Milestones in the program's development were plotted over its 14-year history [Figure 1]. Characteristics emerging from the analysis were plotted based on the organization on the community health cycle phases and the identified periods of the program [Table 2].

Different periods were named according to their outstanding features and traced in their change and evolution toward a combination of characteristics present in the last period described.

Some elements remained constant from one period to another, while others were introduced as innovations and variations.

First period: The Blurry Mirror (1999–2001)

This period was influenced by the legacy of a program in Latin America sponsored by the Kellogg Foundation known as “Proyectos Una Nueva Iniciativa” (UNI),[15] wherein partnerships among communities, local health-care services, and universities with health professional education programs were fostered around community health programs. The UNI approach attempted to integrate and promote collaborative practices among these three health system stakeholders. The blurry mirror label denotes a period that looks back for the footprints of the UNI projects, a comprehensive capacity building program that left a recognizable trace in health profession education and primary health care in Latin America.[16]
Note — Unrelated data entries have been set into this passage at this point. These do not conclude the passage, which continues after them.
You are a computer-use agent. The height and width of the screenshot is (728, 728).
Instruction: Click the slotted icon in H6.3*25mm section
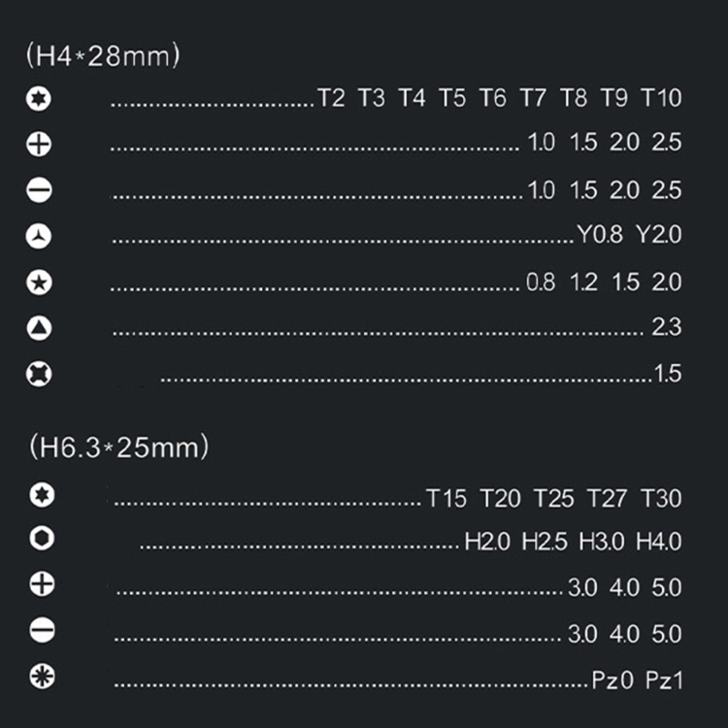42,631
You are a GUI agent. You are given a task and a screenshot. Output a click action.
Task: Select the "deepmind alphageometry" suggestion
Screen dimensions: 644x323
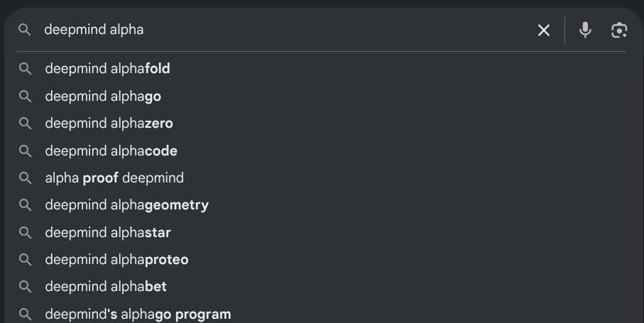pos(126,205)
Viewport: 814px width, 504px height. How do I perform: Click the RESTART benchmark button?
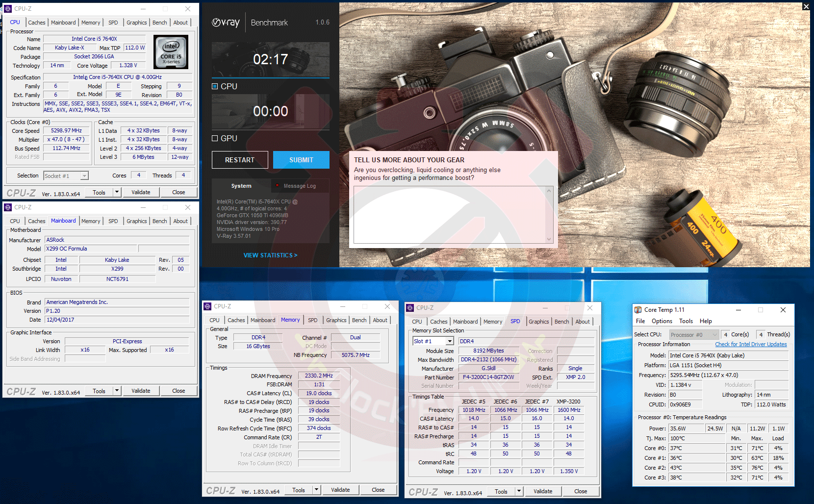click(x=240, y=160)
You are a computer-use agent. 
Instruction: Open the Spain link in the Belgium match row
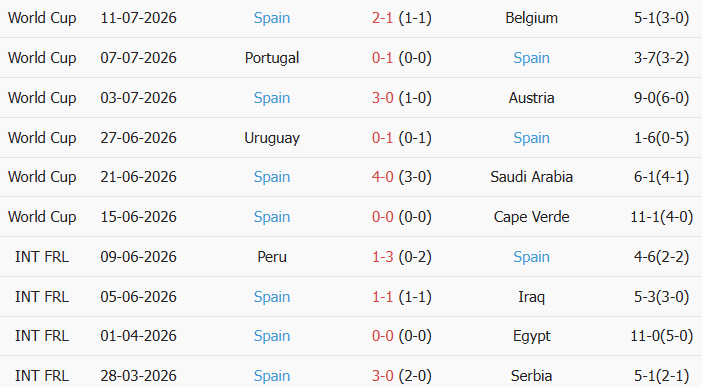coord(272,18)
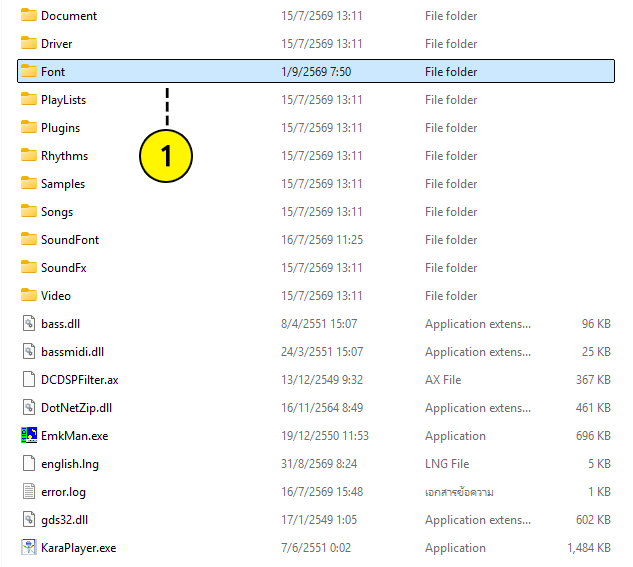
Task: Select the bassmidi.dll file name
Action: pos(73,352)
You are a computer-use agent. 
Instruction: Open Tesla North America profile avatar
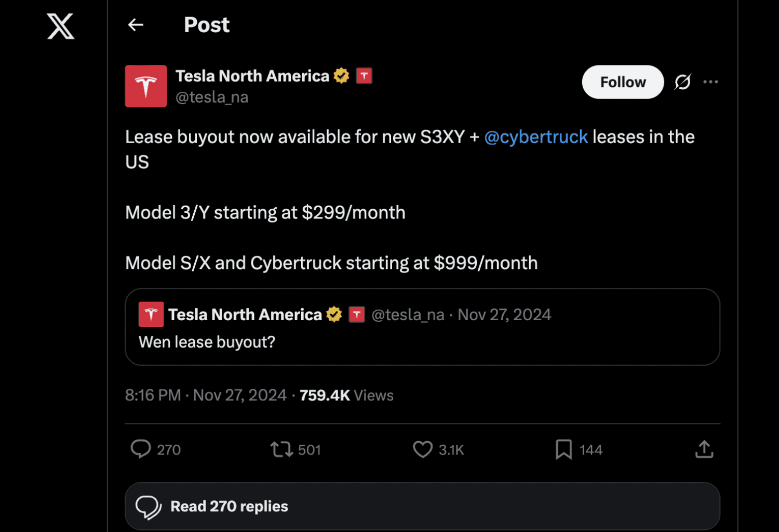tap(146, 86)
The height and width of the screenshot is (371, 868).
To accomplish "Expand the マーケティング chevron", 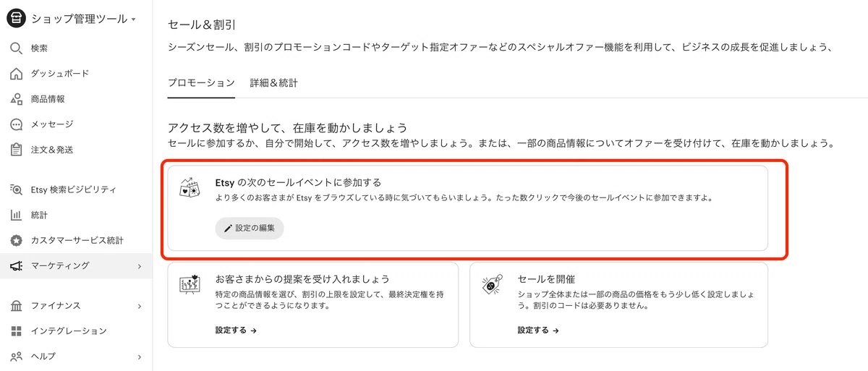I will (140, 266).
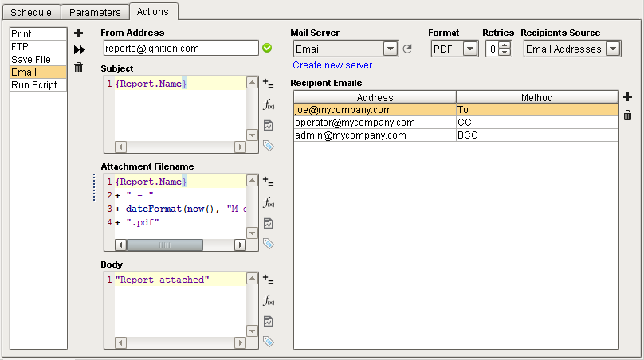Open Attachment Filename function picker icon
The image size is (644, 360).
tap(269, 202)
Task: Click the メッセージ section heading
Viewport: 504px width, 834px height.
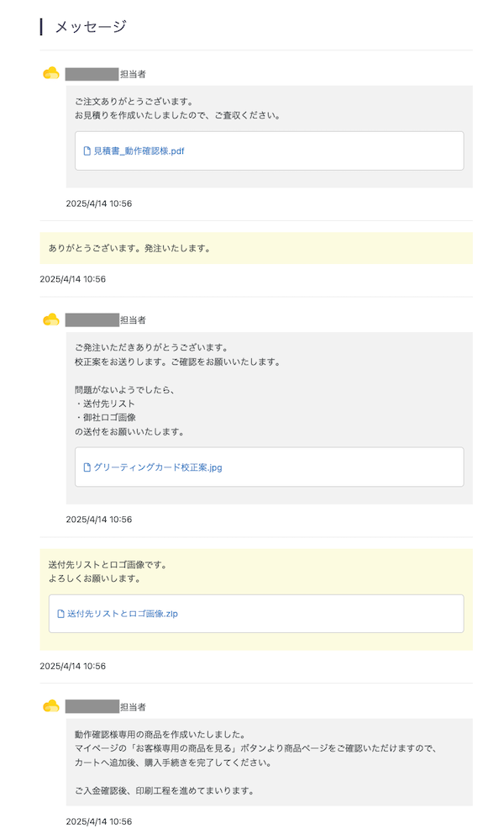Action: 91,27
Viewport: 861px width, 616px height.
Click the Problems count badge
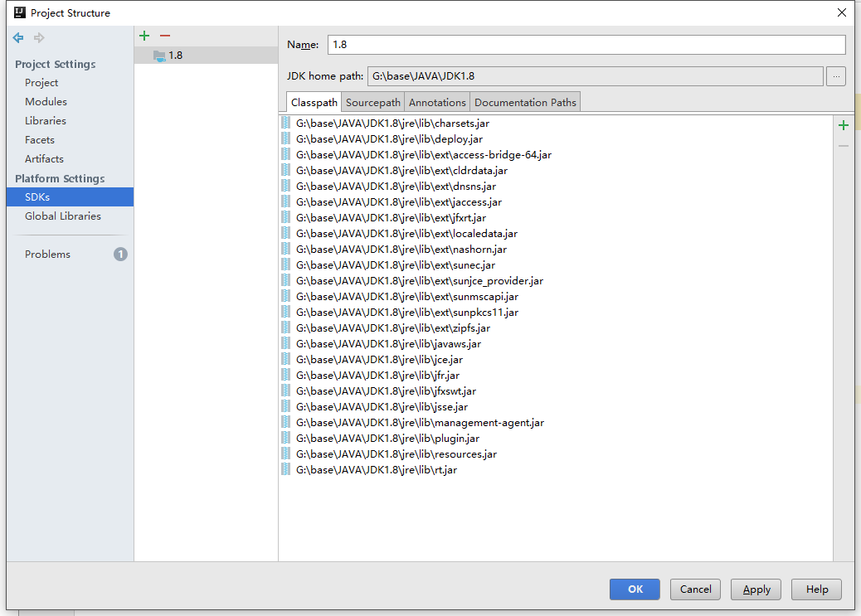[x=120, y=255]
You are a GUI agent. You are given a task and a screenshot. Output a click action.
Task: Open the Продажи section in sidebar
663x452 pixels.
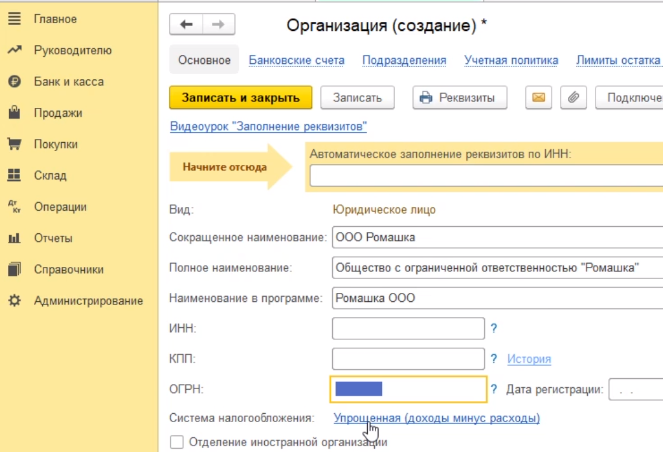tap(57, 113)
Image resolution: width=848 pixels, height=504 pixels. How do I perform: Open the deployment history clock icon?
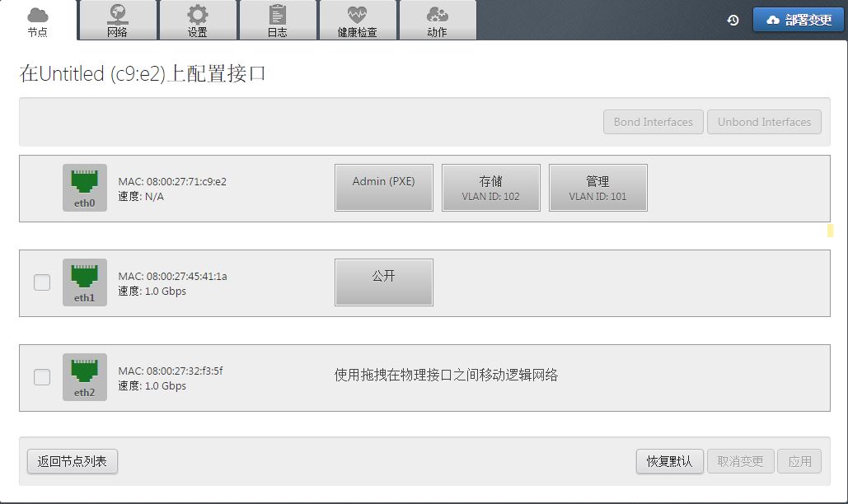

Community health programs each began by gathering information to be used in a community assessment to lead to a proposal for an action plan. A comprehensive plan was built to create interventions to strategically target the priorities of guidelines determined by the Colombian national standards for “Healthy School Promoting Initiatives.” Project action plans addressed topics related to nutrition, hygiene, healthy life habits, environmental health and protection, visual health, and oral health.

In this period, results were obtained from student projects despite generally scarce participation by communities. Community members perceived the CHP as a university plan and not as a community initiative. Nevertheless, relationships among program partners were successful in linking the university and the local authorities, following the premise that these could help create the conditions for communitywide change of behaviors to promote health.[17]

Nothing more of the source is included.